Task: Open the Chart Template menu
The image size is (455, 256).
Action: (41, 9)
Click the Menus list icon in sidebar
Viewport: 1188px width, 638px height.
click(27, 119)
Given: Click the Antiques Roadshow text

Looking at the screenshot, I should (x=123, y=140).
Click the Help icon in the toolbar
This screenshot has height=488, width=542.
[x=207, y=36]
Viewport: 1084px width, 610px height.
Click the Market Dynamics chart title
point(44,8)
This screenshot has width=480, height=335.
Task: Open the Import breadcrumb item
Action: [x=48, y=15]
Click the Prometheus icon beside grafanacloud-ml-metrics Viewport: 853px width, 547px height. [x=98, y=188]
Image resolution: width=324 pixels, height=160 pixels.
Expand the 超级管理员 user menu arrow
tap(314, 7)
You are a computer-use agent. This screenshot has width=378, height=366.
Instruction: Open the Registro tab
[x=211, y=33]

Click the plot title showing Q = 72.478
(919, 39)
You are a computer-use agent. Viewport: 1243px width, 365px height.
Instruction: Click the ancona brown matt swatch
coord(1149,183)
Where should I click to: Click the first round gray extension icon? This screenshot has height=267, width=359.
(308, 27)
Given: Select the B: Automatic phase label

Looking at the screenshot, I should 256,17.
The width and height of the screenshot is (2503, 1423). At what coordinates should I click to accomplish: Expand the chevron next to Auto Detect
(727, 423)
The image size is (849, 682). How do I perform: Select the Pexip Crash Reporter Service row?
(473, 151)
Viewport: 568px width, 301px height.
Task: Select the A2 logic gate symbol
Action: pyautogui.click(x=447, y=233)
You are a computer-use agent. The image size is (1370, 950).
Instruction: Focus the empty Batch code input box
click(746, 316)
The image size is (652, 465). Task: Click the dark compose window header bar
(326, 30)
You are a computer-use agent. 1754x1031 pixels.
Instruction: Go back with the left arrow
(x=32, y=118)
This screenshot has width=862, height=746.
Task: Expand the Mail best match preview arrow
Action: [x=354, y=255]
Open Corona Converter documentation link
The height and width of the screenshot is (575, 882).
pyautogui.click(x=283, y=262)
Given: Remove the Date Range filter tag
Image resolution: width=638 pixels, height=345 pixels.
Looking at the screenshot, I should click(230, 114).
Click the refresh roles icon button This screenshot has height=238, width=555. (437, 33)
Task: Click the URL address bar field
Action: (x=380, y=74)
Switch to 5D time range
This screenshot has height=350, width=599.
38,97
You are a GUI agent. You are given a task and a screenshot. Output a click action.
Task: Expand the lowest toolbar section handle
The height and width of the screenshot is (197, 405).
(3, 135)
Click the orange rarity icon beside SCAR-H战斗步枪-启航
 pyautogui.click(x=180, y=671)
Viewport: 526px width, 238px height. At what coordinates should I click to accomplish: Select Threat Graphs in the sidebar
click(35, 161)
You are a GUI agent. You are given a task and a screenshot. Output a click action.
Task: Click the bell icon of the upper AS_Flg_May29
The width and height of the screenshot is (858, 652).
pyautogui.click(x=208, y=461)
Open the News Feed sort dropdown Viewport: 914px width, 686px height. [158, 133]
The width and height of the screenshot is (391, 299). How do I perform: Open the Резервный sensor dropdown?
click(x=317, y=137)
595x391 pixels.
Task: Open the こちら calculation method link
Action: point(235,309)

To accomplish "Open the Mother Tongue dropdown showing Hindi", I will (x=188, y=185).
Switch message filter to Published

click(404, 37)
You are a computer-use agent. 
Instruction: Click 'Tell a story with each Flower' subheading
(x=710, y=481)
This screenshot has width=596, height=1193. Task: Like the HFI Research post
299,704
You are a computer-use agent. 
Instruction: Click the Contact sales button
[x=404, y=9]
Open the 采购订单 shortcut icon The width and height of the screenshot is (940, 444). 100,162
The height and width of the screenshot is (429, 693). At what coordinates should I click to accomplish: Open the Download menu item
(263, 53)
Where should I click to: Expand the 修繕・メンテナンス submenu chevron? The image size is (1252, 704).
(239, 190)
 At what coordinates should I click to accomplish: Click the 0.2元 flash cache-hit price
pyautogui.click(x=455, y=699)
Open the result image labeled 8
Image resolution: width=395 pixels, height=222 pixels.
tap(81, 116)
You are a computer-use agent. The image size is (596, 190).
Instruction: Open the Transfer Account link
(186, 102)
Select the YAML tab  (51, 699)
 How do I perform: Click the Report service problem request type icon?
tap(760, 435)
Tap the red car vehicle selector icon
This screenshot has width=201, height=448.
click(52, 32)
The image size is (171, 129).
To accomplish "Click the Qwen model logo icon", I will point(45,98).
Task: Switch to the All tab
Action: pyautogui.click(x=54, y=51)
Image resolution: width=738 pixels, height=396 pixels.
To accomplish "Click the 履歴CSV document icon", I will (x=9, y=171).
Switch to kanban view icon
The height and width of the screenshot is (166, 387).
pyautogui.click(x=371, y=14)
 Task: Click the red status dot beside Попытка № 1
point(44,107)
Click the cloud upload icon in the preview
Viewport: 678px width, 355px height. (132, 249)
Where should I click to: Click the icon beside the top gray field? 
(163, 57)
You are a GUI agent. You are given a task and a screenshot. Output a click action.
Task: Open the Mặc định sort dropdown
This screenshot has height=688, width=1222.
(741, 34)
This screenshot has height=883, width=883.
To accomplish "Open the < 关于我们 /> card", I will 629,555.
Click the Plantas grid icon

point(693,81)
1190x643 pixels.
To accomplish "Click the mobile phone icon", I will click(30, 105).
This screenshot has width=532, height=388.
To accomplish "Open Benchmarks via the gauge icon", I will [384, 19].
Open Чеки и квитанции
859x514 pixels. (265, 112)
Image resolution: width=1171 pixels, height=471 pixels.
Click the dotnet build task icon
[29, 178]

◆ Aim of the task: Count the lines in the entries above that contain the string "filter", where case counts. Reply with the number alone.

◆ Exercise result: 2